For the most recent collection, Collection 5, Punjya drew inspiration from time spent in Tanzania, where he and his family learned about wildlife ecosystems. "It was my first time to an African country for a safari, but both of my mothers were born in Zambia, and the land is referenced often in their stories," he says. "It was sort of a homecoming for them. The collection draws from the vibrancy of the Lilac Breasted Roller [a colorful bird native to the area], borrowing textures from the earthy terrain of Kilimanjaro and a figment of a familial history that I finally was able to see, hear, and feel."

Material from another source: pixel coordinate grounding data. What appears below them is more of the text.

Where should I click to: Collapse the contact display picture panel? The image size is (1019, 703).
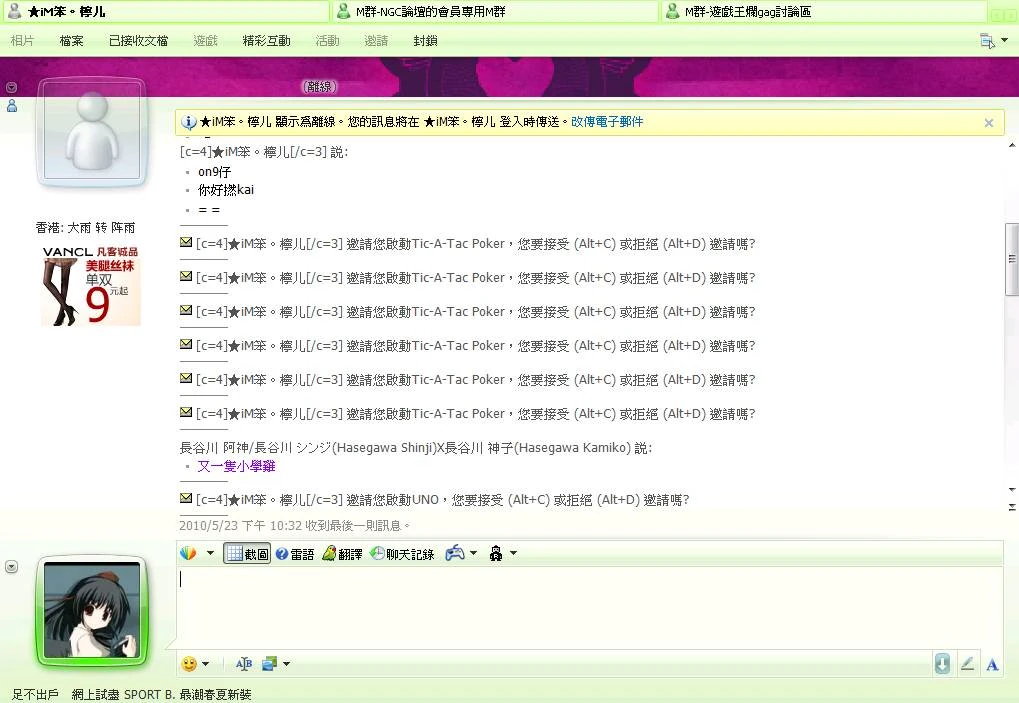point(12,88)
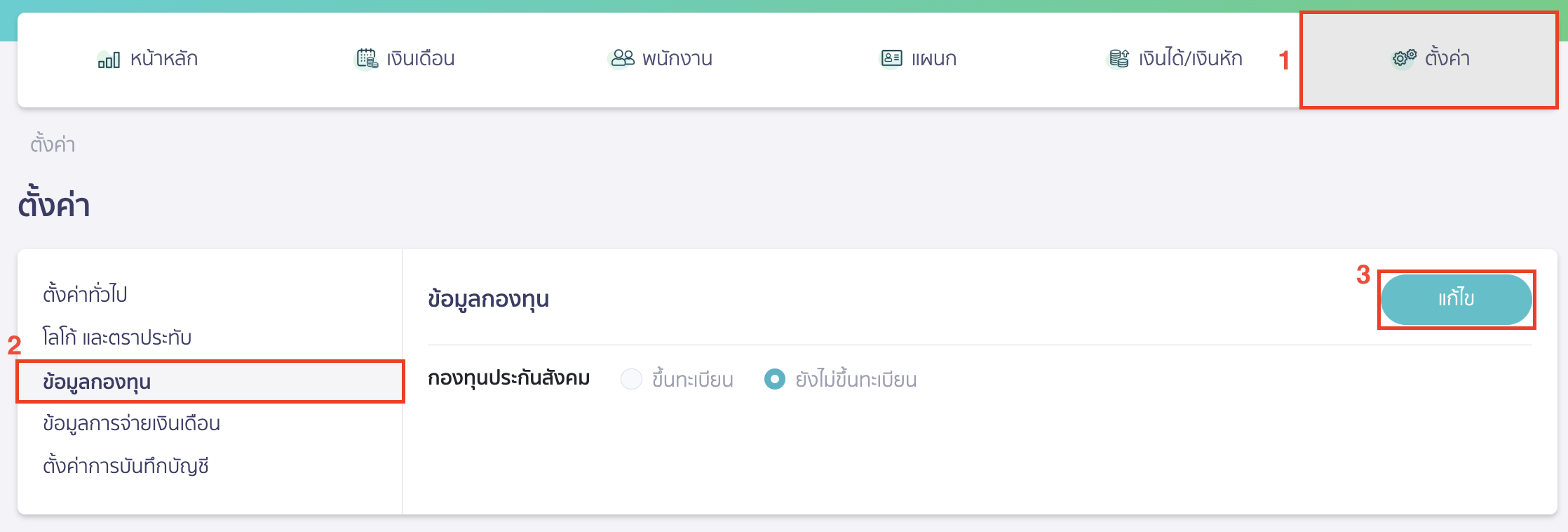Viewport: 1568px width, 532px height.
Task: Select the ขึ้นทะเบียน radio option
Action: coord(631,379)
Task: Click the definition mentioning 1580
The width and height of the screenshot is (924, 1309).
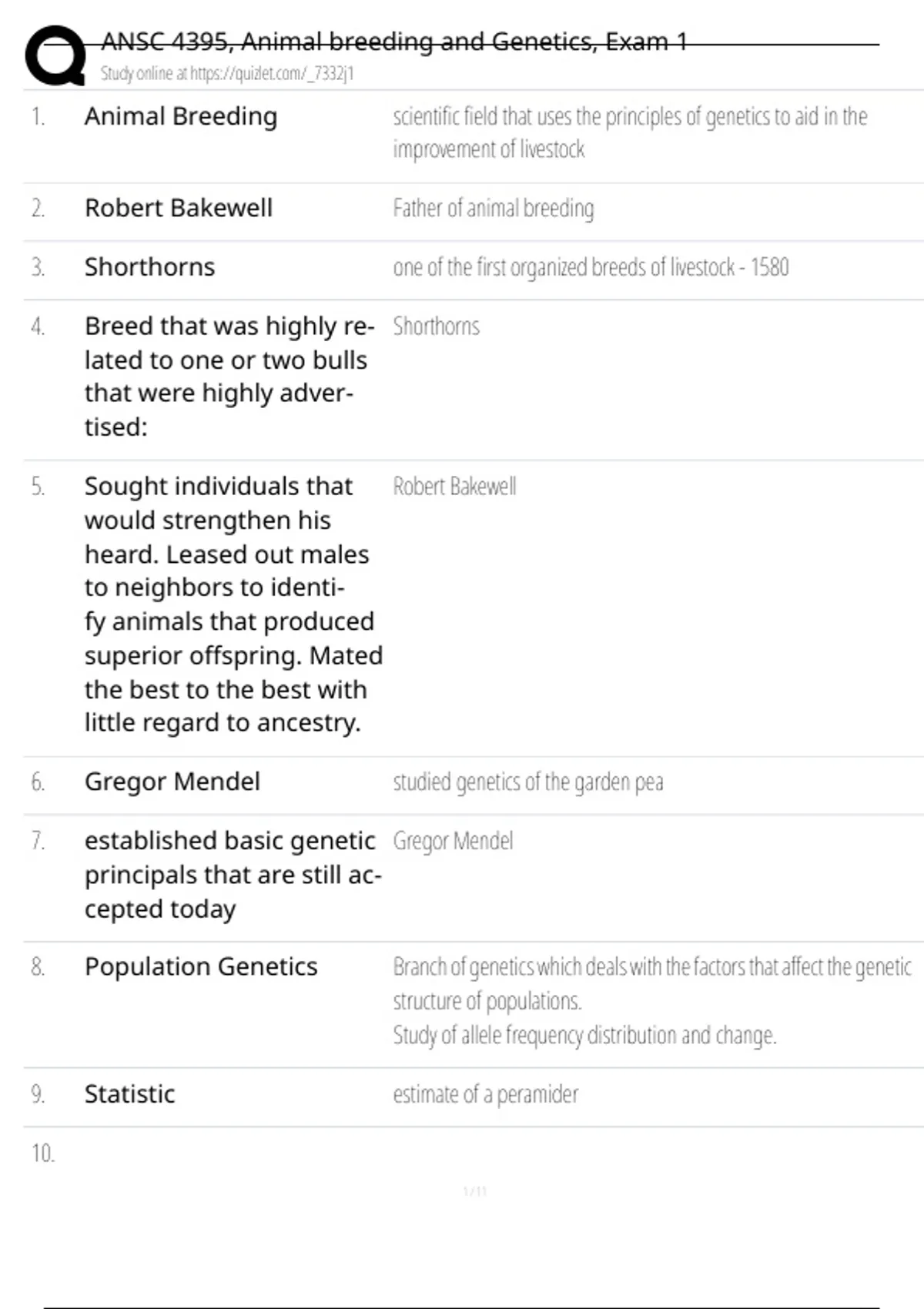Action: 591,267
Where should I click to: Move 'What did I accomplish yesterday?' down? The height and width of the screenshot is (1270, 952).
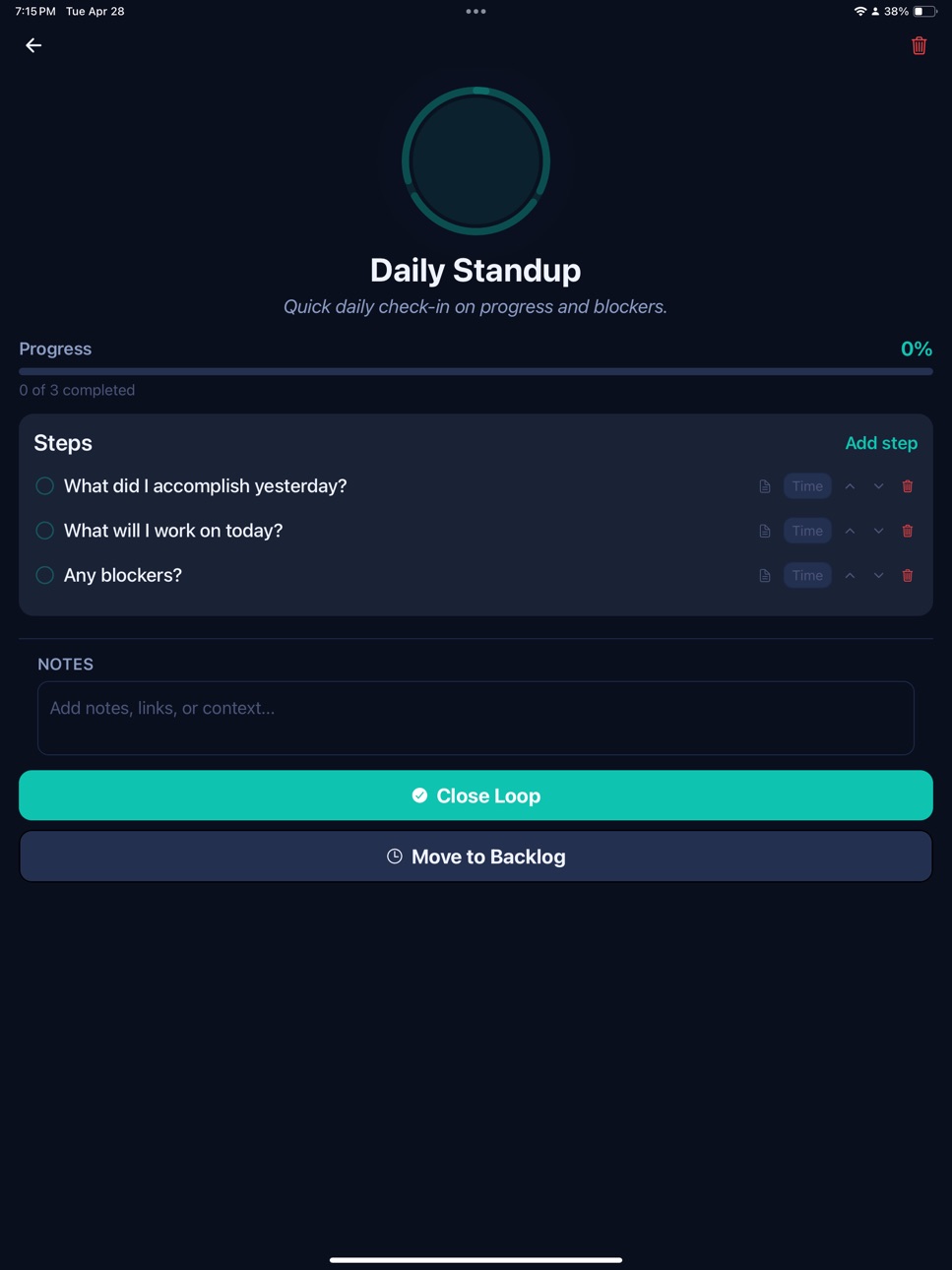(x=878, y=486)
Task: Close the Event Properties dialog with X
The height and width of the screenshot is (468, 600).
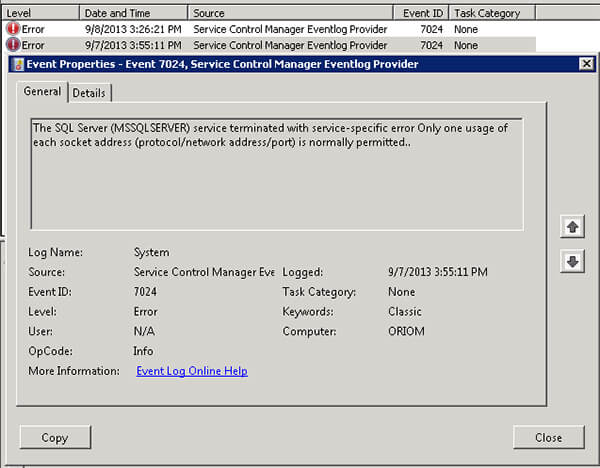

Within this collection, you'll find contrast seam mini bags, color blocked totes, and travel-ready belt bags, available in a neutral color palette with pops of color throughout. The collection also features a campaign shot on outspoken model and sustainability activist Renee Elizabeth Peters.

Photo courtesy of Behno

While Punjya and Behno are doing their part in making the industry a more sustainable and safer place, Punjya believes it's up to us as consumers to truly make change. "The future of sustainable and ethical fashion is about mobilizing—at both grassroots and systemic levels—consumers to take ownership of their actions as they consume," he says. "The world's most powerful movements were—and continue to be—a product of communities banding together to demand a better future. The Civil Rights Movement, the Women's Mach, the disbanding of colonial India—these were all moments when people united against something larger. Fashion needs this."